## Text section
# How does your neighbour clean their car?



## Johnr32 (Apr 25, 2010)

Just looked out my window to find out this is how they clean their car..its a 16 plate car too.


----------



## nilitara (May 2, 2008)

Ouch!


----------



## Soul boy 68 (Sep 8, 2013)

That was a quick wash


----------



## leeandfay (May 2, 2017)

That hurts


----------



## Johnr32 (Apr 25, 2010)

Also notice how she puts the broom on the floor once shes done. Im sure she would use the same broom for next time she washes her car..must be swirl heaven


----------



## kingswood (Jun 23, 2016)

hate to be a kill joy but hows ur RIPA licence coming along?!

if this happens to be a friend of a friends neighbour already posted then thats fine ;-)


----------



## wish wash (Aug 25, 2011)

By doing the same thing. Bucket washing up liquid sweeping brush. I've only seen her wash it once a year. Normally she dents and scratches panels to remove dirt off her car


----------



## Dee55 (Apr 7, 2017)

Chim chiminey*
Chim chiminey*
Chim chim cher-ee!*

Sent from my SM-G950F using Tapatalk


----------



## MickCTR (Mar 4, 2006)

Oh no! I think the car wash would be preferable. My next door neighbour goes out every time he drives the car and wipes off any dirt it has accrued on that trip with kitchen roll.  he's got the same car as my wife which I polished and coated with Gyeon Mohs a few weeks ago. I caught him staring at it shortly after


----------



## phil67 (Mar 17, 2008)

Its ok, it will be traded in and replaced in 3 yrs lol


----------



## Bigpikle (May 21, 2007)

she's only doing what the dealer showed her - whats the problem......? I thought that was standard Lifeshine prep?


----------



## leeandfay (May 2, 2017)

Lol - Savage


----------



## Danjc (Dec 1, 2013)

Looks like the new one step Swissvax besom apparently it's made from the the finest twigs and heather that has been urinated on in the high mountains by the rare dwarf unicorn, not cheap mind !


----------



## JayMac (Sep 4, 2016)

I once seen a girl clean her car armed with a baby wipe in each hand, I kid you not!

The guy across from me also uses a yard brush to clean his car from time to time!

Sent from my iPhone using Tapatalk


----------



## Fruitcake (May 9, 2011)

My old neighbour used to clean his with Mr Muscle glass cleaner and a dirty rag... he often used to comment on how shiny my car was compared to his (both silver, although his was almost matt finish by this point).


Sent from my iPhone using Tapatalk


----------



## MickCTR (Mar 4, 2006)

I went to the British motor show a few years back and all the manufacturers were wiping cars down with glass cleaner all day. I asked one about it and he said it was the best way to remove fingerprints and keep the cars looking good under the lights.

## Collected material
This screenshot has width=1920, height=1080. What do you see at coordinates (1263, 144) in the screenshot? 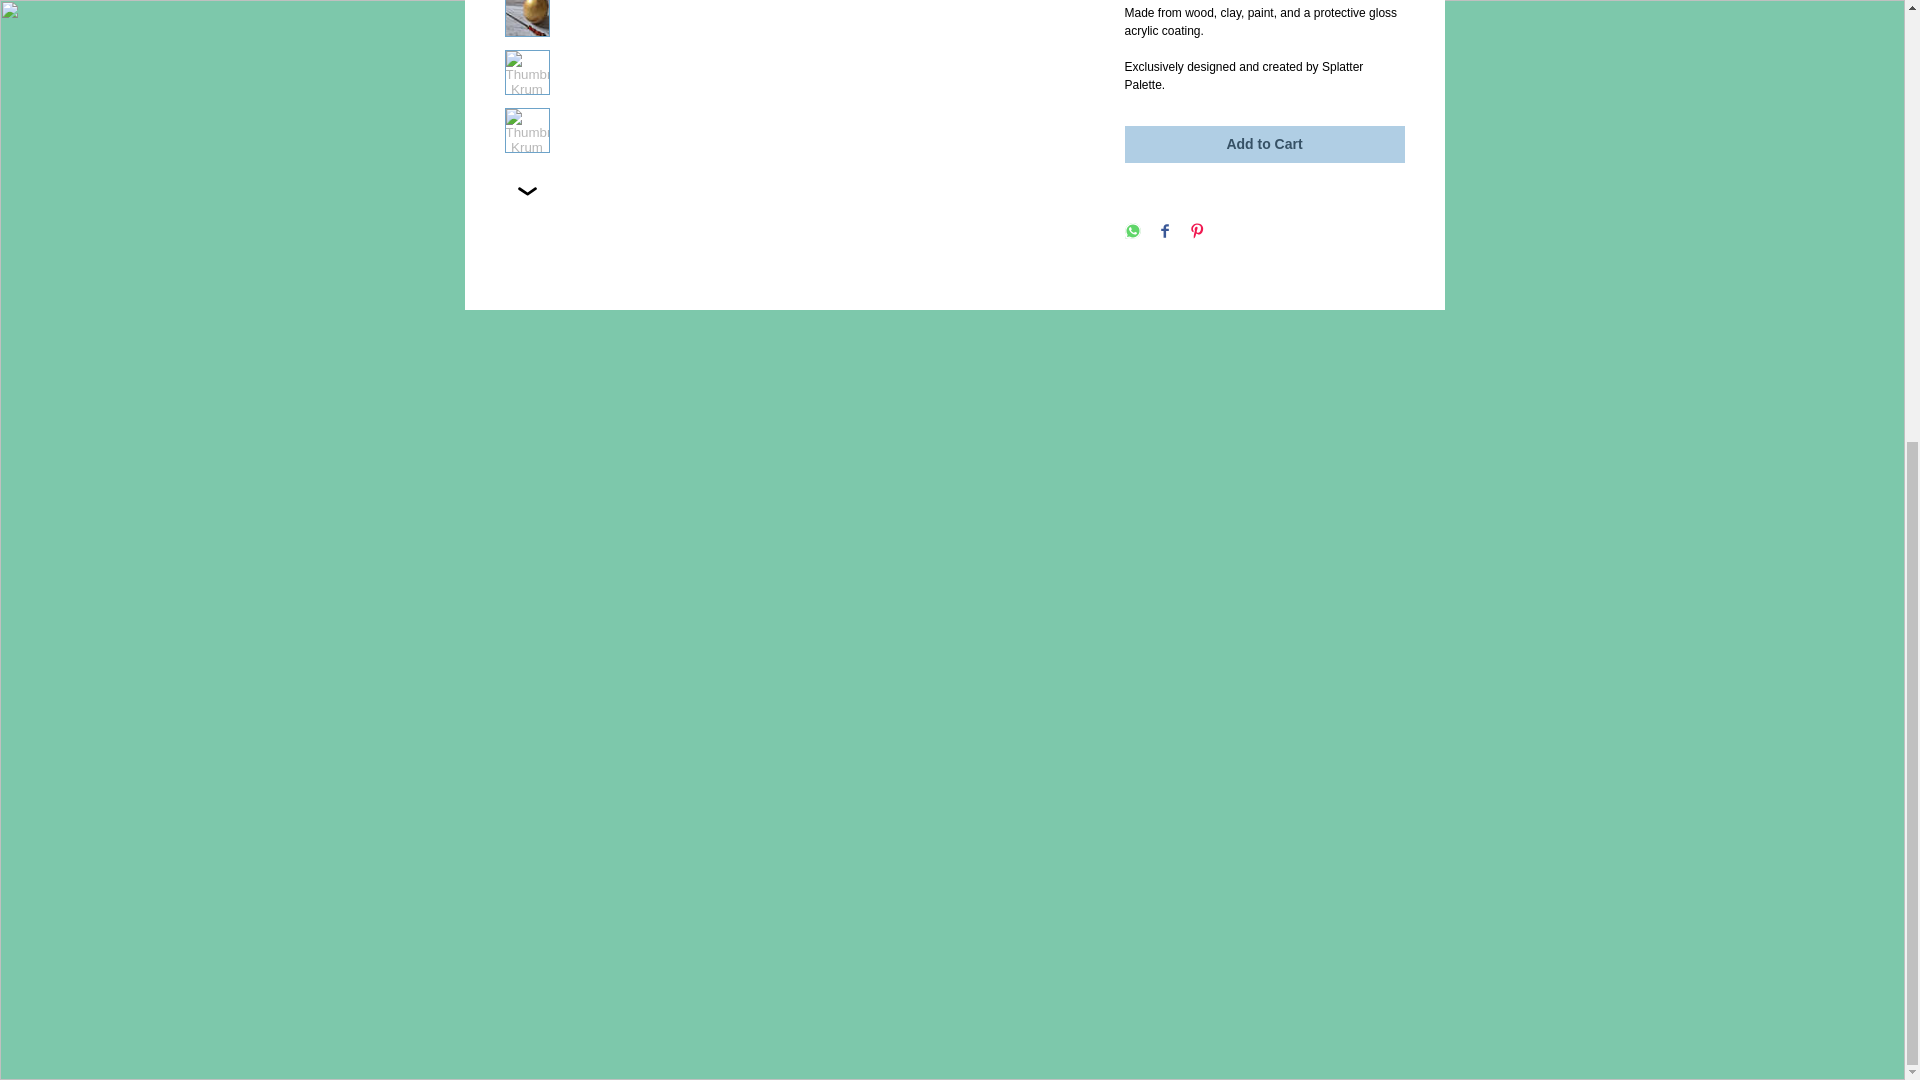
I see `Add to Cart` at bounding box center [1263, 144].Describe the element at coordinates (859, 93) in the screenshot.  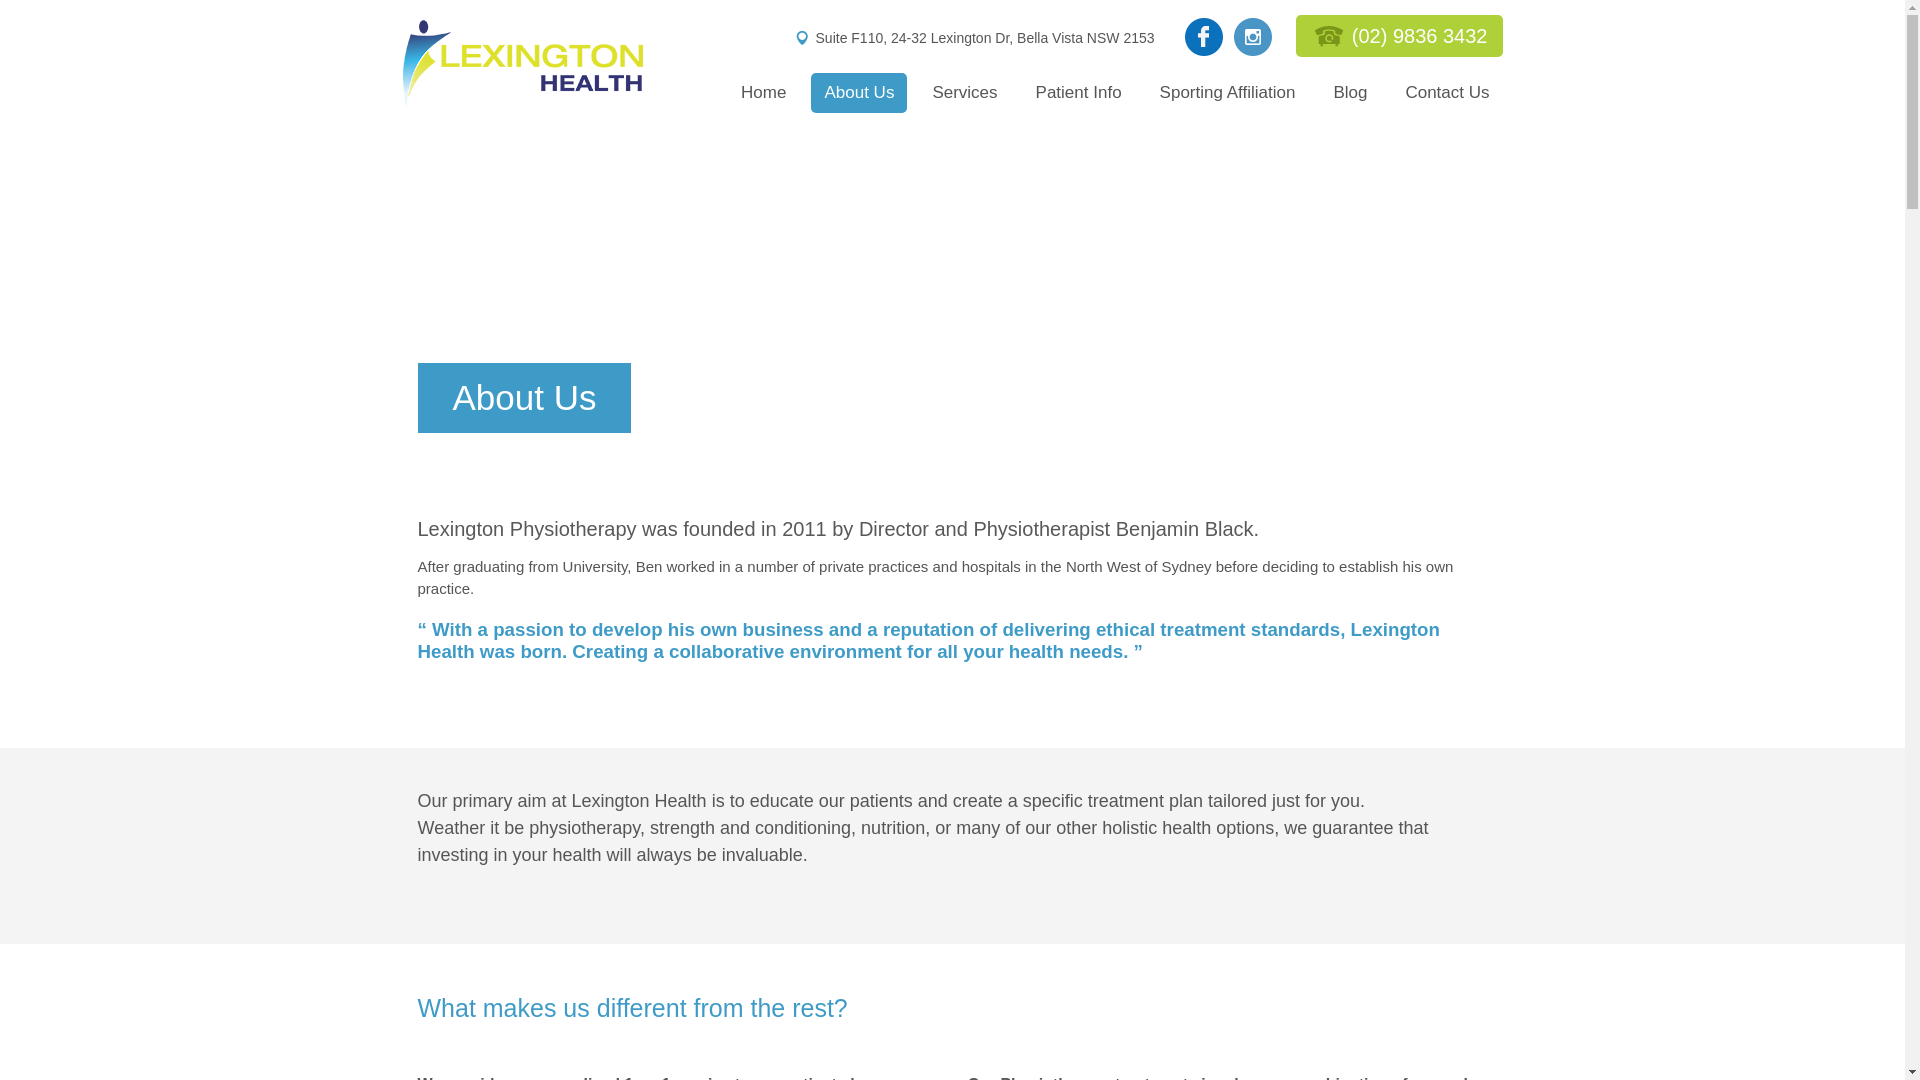
I see `About Us` at that location.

## Exercise prompt
Please answer these questions about the car-cleaning forum thread, one line each:
1. What does MickCTR's next-door neighbor use to wipe off the dirt after every trip?
2. Which product did Fruitcake's old neighbor clean his car with?
3. How often has wish wash seen her neighbor wash her car?

## Task result
1. Kitchen roll
2. Mr Muscle glass cleaner, with a dirty rag
3. Once a year